1.        How many people do these regulations catch? Those who are laundering money surely already have their own methods to avoid being caught.

2.       All my money comes from another bank account in my name so it’s already been through “money laundered checks”. 

3.       The requirement for “identity” documentation puts those documents and the individual’s identity at risk if the documents are lost in the post.  In every financial institution, there is a department that contains an Aladdin’s Cave of identity documents – ripe for the picking.

4.       Opening financial accounts is delayed whilst these dubiously effective hoops are jumped through.

5.       Time and effort is wasted both by the customer and the bank officials for what seems like box-ticking.

Money Laundering regulations seem like a using a hammer to crack a nut – and missing.
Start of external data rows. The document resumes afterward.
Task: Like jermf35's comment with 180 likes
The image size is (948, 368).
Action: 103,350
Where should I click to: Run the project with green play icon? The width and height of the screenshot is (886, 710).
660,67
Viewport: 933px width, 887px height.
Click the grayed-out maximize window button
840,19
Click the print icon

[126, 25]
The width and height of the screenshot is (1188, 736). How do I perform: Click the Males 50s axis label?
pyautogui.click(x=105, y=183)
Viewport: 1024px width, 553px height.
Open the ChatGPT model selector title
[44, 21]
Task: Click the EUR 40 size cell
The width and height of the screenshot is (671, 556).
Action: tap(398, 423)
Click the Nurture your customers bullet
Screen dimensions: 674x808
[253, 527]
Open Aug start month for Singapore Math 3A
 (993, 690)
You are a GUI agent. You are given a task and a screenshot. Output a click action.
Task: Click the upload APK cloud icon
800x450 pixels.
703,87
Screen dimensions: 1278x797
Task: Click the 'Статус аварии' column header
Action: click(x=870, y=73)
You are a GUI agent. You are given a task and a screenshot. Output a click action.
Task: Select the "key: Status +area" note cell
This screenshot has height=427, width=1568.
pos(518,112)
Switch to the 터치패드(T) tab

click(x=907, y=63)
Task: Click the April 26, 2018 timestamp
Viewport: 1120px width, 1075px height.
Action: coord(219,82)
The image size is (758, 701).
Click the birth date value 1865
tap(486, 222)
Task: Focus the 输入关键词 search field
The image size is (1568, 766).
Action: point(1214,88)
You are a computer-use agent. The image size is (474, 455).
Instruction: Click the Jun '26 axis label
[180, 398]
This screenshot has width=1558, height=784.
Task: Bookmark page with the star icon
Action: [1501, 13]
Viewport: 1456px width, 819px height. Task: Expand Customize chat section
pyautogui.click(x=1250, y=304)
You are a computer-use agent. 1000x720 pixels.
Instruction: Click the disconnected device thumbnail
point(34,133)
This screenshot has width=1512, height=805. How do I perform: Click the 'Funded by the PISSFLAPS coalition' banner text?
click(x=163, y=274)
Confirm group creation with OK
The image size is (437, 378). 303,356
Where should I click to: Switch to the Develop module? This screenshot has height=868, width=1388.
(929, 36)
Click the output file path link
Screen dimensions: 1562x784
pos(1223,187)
Everyone is plagued by it, yet no-one seems able to explain how it stops money laundering.  Having opened a legitimate account how does it stop  “dirty” money being funnelled through it?

  • Repeal its current use
  • Identify what the real problem is that it’s meant to be addressing
  • Find an effective replacement

Why is this idea important?

It is important as

1. It leads to identity documents being put at risk – either in the post or  where they end up being stored and processed.

2. It wastes a lot of time. and delays the business of investing

3. It is ineffective and those operating it do not know how it is meant to carry out its purpose. At best it may deter the stupid; at worst it is adding significantly to the costs of fraud and identity theft.